Safety Check: Cross-reference application p99 latency dashboards. tpstats has no Max column — gate on the Pending, Blocked, and All time blocked columns staying near zero for all pools. Rollback Path: If thread starvation persists, investigate write amplification via nodetool tablestats and consider a strategy migration (e.g. STCS → LCS or TWCS).

Troubleshooting

  • WriteTimeoutException during scaling. Raising concurrent_compactors too aggressively steals CPU and disk bandwidth from the write path, so mutations time out at the coordinator. Root cause: compaction I/O oversubscribed the device. Fix: lower concurrency back toward min(cores, disks) and cap compaction throughput at 50% of sustained disk write bandwidth; never let compaction plus repair streaming exceed the device ceiling.
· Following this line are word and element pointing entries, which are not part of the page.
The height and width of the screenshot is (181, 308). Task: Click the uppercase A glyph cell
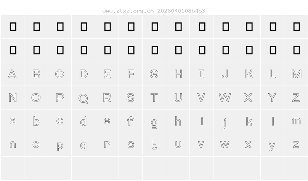pos(12,74)
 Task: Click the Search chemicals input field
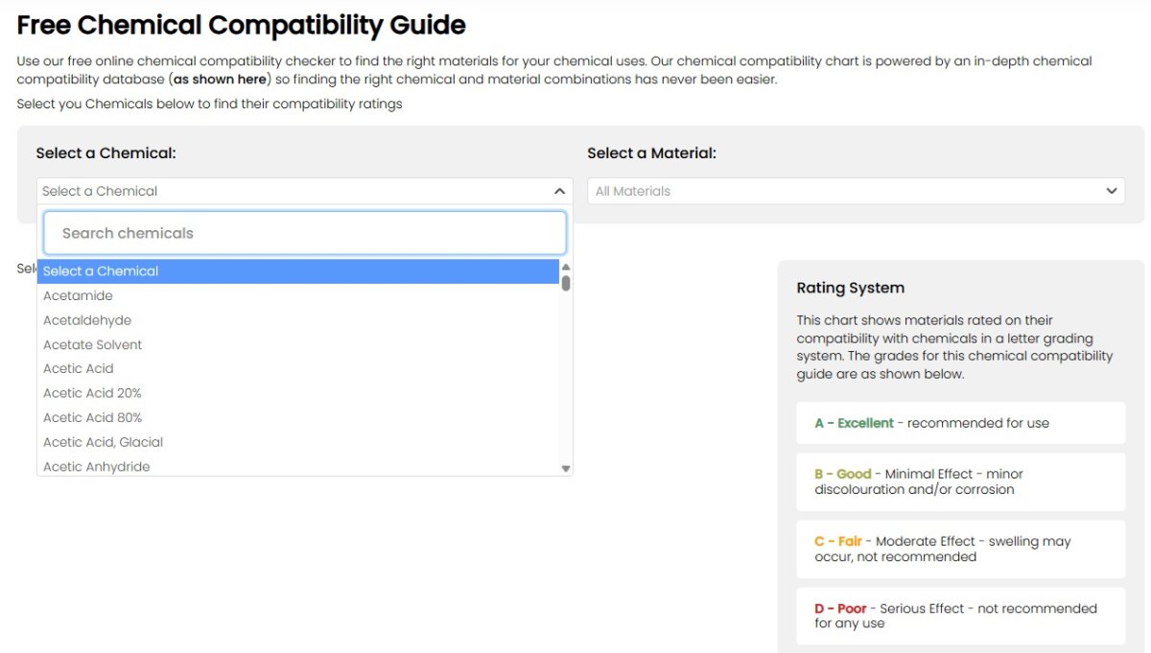[305, 233]
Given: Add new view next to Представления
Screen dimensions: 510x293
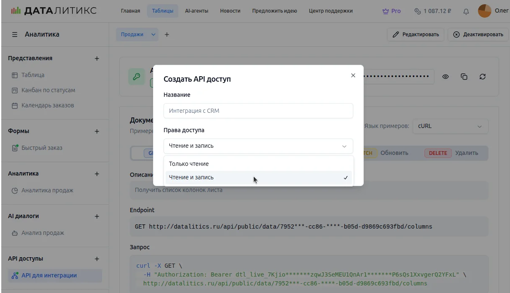Looking at the screenshot, I should coord(97,59).
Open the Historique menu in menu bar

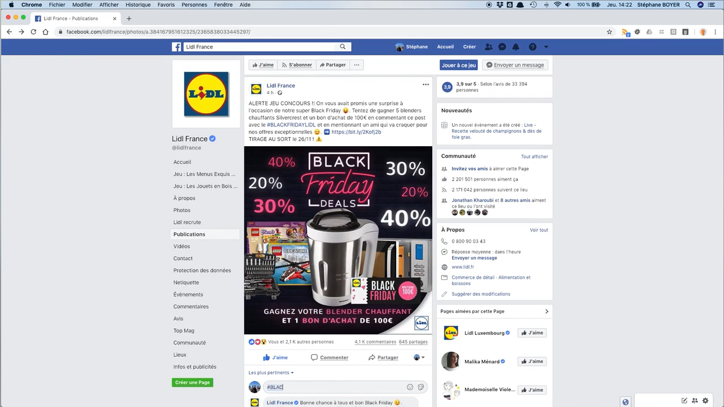coord(138,5)
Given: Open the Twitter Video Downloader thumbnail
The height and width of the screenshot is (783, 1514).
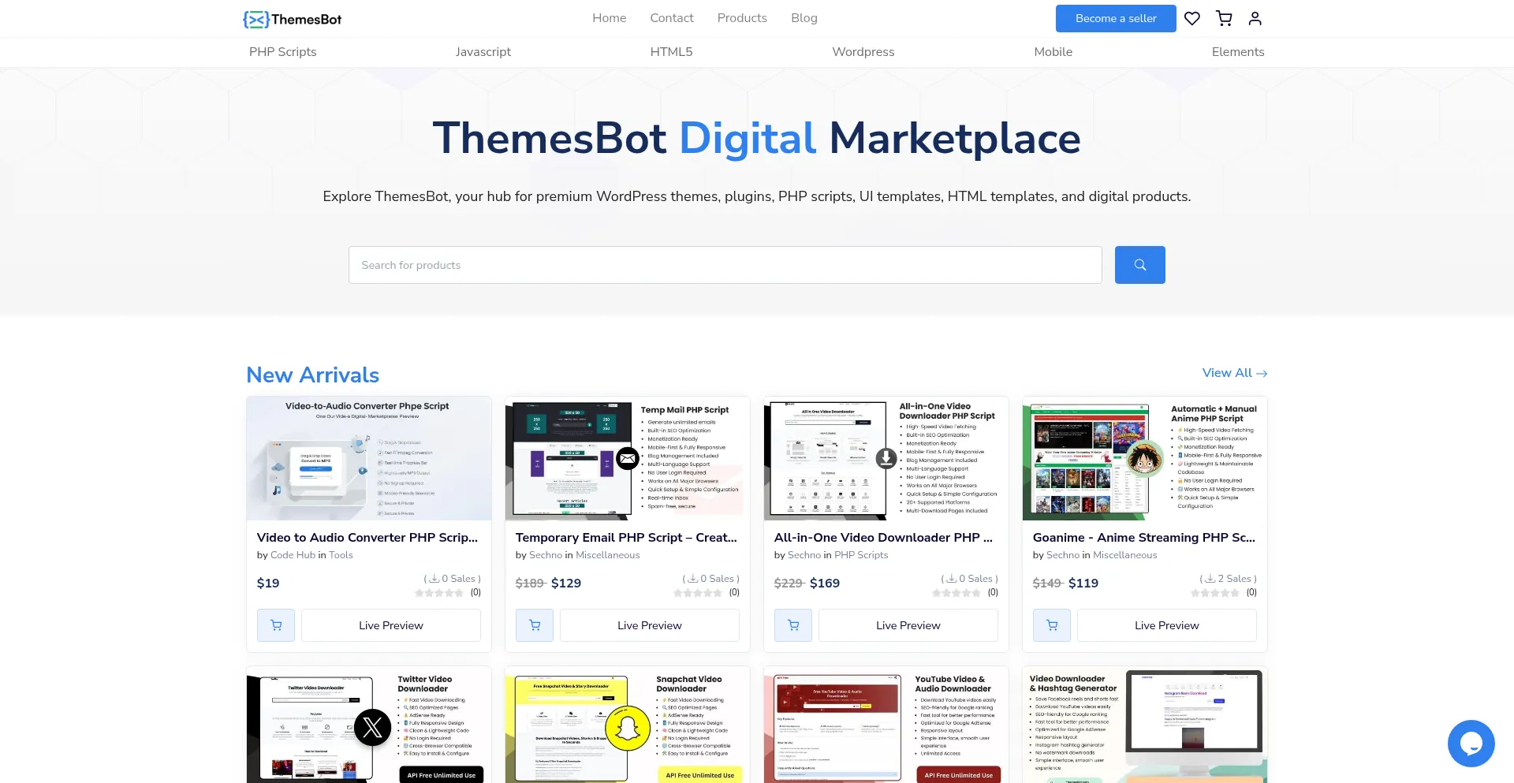Looking at the screenshot, I should 368,725.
  • DiskFailurePolicy / FSWriteError events while draining. Scaling throughput beyond what the array can sustain saturates the I/O queue and Cassandra interprets stalled writes as disk failure. Root cause: throughput ceiling set above real device bandwidth. Fix: revert to baseline throughput immediately, benchmark the disk with a controlled nodetool setcompactionthroughput sweep, and keep headroom for flushes and repair. Whole-table expiry pressure that shows up as OutOfSpaceException is a related symptom — free space via archival before scaling, not by racing compaction.
  • Backlog rebounds within minutes of restoring baseline. The resolver reports success but pending tasks climb again as soon as scaled settings revert. Root cause: the true bottleneck is a mismatched compaction strategy or a repair that reintroduces overlapping SSTables faster than baseline throughput can merge them, not a transient burst. Fix: keep the intermediate scaled values, then address the source — re-evaluate the table’s strategy against the STCS, LCS, and TWCS trade-offs and stagger repair so validation never overlaps a compaction storm.